[What this task involves]: Search the records below for the word "column" and show every line where it occurs.

**** Recorded information

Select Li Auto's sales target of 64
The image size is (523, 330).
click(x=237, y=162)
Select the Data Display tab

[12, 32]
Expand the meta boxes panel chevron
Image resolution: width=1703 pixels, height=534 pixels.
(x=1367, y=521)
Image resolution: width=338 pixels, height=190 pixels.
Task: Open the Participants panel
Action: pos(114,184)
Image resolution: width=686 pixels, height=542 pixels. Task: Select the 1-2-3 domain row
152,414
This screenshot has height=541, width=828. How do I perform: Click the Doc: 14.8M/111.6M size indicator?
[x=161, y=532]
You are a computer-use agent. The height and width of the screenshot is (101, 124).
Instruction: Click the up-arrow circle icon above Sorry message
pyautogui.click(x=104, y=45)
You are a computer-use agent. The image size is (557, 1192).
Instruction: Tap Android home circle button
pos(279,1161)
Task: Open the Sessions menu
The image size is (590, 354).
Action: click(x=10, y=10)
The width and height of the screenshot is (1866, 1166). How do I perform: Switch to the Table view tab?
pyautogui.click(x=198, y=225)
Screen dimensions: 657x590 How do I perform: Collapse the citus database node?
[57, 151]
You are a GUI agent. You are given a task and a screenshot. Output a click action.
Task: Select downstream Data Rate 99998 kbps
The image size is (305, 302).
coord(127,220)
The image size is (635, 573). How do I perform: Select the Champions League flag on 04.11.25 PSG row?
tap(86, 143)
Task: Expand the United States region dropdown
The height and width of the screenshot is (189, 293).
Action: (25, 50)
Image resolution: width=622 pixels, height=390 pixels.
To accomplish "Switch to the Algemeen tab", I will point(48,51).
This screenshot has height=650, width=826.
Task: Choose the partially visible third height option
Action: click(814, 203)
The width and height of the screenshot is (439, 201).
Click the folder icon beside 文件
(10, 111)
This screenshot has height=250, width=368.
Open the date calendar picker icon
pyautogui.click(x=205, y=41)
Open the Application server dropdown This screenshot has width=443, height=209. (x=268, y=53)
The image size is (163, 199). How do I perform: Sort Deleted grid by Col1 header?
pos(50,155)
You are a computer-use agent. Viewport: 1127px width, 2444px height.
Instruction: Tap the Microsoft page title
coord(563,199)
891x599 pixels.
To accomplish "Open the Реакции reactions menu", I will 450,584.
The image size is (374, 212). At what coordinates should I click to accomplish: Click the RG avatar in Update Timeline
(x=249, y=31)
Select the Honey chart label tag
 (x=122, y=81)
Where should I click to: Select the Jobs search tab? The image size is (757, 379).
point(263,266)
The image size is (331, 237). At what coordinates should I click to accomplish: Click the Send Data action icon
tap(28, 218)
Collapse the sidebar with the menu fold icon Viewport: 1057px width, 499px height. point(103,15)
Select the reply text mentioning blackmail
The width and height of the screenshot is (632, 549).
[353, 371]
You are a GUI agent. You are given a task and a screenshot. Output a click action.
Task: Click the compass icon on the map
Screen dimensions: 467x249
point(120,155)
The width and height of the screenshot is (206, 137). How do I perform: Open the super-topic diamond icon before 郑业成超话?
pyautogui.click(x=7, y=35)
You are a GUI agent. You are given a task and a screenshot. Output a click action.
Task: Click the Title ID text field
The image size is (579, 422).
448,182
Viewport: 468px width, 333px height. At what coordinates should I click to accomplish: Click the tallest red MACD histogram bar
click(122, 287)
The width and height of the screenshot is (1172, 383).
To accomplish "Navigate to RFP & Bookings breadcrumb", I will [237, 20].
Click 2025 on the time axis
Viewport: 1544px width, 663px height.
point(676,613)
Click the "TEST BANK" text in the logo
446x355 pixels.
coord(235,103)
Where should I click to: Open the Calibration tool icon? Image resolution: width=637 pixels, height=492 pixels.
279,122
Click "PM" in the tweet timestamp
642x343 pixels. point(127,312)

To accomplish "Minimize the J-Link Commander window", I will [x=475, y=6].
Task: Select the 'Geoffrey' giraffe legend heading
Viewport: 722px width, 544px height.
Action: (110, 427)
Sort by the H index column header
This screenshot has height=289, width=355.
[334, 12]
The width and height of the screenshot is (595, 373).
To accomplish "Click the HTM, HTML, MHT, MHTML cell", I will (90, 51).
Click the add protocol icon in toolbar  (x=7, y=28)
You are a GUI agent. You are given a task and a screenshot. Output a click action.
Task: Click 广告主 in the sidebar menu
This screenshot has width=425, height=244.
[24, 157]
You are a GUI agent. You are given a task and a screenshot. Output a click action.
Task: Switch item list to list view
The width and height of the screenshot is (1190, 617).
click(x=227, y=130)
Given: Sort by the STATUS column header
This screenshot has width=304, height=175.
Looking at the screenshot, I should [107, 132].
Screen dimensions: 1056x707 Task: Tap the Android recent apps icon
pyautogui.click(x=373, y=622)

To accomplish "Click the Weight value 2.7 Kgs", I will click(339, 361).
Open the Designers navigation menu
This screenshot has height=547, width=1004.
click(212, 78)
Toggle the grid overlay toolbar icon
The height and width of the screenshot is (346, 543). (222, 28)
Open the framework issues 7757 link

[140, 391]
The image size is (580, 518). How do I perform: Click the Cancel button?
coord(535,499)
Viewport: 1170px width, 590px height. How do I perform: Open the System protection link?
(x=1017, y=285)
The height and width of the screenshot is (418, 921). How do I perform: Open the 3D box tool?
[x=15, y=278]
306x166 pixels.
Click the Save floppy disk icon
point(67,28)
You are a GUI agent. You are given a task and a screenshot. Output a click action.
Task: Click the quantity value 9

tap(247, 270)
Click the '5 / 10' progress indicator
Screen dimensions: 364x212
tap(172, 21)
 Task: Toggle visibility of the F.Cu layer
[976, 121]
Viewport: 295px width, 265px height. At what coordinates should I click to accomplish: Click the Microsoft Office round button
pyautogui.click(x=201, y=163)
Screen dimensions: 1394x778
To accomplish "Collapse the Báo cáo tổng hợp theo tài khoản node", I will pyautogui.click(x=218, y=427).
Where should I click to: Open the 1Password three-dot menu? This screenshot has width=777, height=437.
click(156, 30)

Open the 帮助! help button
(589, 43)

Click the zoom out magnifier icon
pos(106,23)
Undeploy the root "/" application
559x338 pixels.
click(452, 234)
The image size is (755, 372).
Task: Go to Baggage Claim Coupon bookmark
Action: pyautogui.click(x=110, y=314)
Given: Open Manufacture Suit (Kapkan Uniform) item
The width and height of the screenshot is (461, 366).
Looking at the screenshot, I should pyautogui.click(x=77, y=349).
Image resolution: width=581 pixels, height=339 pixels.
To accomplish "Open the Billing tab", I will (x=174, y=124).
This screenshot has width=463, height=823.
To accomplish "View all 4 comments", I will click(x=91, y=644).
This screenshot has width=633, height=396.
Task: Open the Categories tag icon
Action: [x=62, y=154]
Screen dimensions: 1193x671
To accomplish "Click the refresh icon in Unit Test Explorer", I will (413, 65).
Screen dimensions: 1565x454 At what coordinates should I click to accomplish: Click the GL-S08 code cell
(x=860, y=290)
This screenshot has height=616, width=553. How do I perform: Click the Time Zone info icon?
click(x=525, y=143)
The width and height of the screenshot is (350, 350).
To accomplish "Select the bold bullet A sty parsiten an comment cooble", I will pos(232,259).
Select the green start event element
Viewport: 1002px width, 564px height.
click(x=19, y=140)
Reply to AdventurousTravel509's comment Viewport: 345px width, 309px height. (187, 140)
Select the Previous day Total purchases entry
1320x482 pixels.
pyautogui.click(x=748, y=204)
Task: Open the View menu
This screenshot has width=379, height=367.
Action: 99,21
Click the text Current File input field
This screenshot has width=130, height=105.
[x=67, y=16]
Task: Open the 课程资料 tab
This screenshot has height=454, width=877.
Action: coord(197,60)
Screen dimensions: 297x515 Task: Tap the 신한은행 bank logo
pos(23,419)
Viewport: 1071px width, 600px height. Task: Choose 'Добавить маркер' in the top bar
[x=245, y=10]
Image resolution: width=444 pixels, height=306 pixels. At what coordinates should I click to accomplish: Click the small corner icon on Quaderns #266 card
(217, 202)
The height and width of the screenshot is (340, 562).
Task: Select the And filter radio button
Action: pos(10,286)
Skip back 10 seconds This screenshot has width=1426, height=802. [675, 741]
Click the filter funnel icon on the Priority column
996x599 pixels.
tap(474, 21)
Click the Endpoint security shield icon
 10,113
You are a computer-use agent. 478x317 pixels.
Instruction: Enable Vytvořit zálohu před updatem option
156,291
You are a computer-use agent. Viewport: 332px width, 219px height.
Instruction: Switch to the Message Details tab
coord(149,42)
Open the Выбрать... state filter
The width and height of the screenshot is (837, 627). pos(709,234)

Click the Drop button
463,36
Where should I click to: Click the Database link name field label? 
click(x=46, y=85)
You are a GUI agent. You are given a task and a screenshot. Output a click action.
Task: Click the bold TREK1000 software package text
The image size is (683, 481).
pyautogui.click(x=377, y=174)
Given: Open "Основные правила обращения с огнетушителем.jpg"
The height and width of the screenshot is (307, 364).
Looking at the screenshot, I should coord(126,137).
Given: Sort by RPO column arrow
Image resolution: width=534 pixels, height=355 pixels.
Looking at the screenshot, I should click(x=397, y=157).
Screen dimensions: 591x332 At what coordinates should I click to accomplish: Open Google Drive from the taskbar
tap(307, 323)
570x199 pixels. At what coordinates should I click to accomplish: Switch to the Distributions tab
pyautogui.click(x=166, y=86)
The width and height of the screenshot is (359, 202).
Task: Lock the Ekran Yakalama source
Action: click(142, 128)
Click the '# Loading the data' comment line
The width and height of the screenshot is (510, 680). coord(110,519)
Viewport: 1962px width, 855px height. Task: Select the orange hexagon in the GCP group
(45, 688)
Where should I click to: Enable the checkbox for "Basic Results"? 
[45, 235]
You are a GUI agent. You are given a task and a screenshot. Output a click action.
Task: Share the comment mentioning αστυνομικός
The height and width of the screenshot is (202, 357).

********

[Task solution]:
Sort by the H index column header
Given: Sort by the STATUS column header
Click the filter funnel icon on the Priority column
Given: Sort by RPO column arrow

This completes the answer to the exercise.